Je sortis des mouchoirs de ma poche, et essuyai ses joues avant les miennes, je remis aussi en place une mèche indisciplinée de ses cheveux. Ensuite, elle se décala pour que je prenne place, je passai devant Declan qui serrait fort la taille de son père, et m’installai à côté d’Edward, qui me prit la main et entrelaça nos doigts. La cérémonie débuta. Je savais l’Irlande très pratiquante, mais la ferveur religieuse me surprit, sans pour autant me mettre mal à l’aise, moi qui ne croyais en rien et avais été élevée dans l’athéisme le plus total. Les deux fois où j’étais allée à la messe avaient été mon mariage et l’enterrement de Colin et Clara – mes beaux-parents étaient croyants.

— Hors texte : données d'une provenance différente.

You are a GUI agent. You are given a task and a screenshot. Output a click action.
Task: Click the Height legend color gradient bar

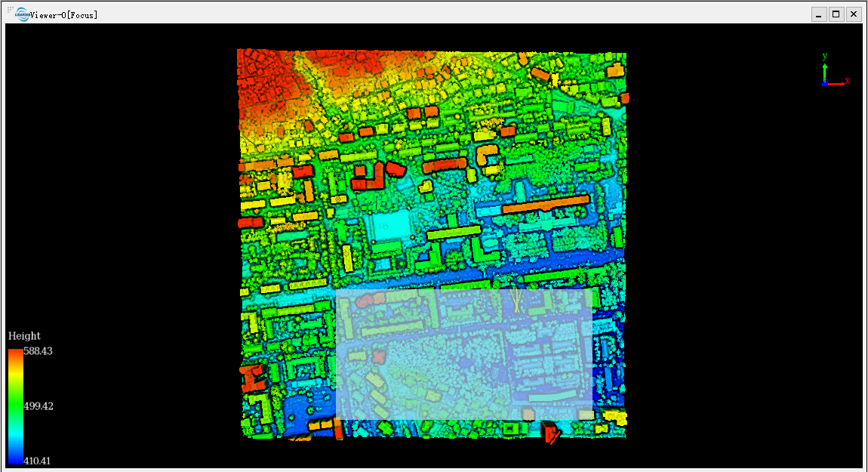[x=16, y=406]
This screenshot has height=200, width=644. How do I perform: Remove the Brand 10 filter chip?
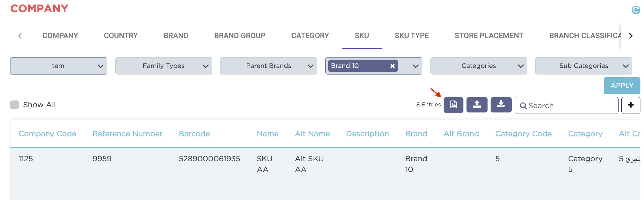pyautogui.click(x=392, y=66)
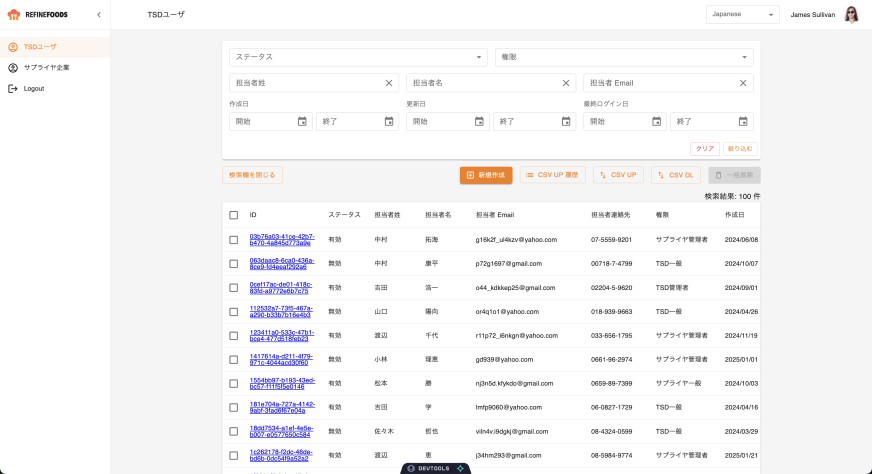The image size is (872, 474).
Task: Open calendar for 更新日 終了 date
Action: click(566, 121)
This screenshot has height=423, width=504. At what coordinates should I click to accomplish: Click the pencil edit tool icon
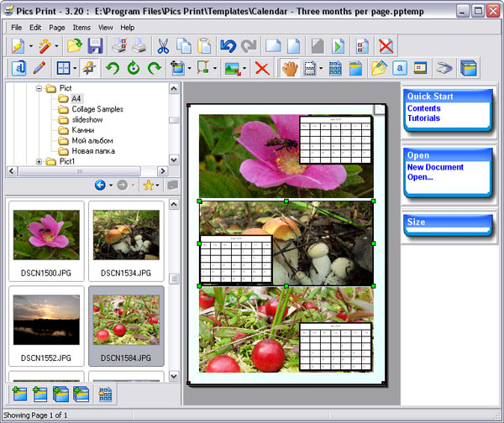[39, 68]
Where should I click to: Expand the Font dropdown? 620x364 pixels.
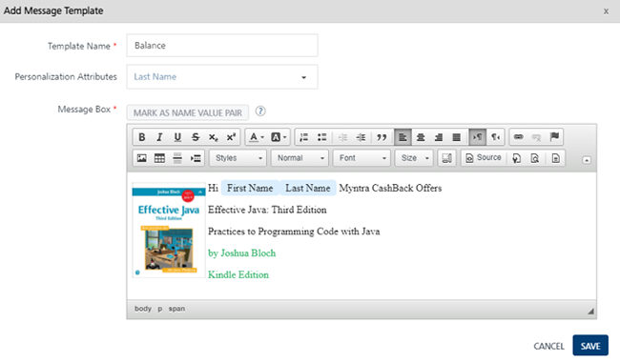[362, 158]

L’assemblée chantait. C’était beau, presque joyeux, et une atmosphère de profonde paix régnait. La mort était triste mais n’était pas une fin en soi. Cela eut un effet rassurant sur moi, les paroles d’Abby refaisaient surface : « Je m’occuperai d’eux. » Le seul qui ne chantait pas était Edward ; cependant, sa voix rauque résonnait dans mes oreilles à chaque prière. Par moments, il me caressait le dessus de la main avec son pouce. Lors de la communion, il me lâcha pour s’y rendre, à la suite de Jack et Judith.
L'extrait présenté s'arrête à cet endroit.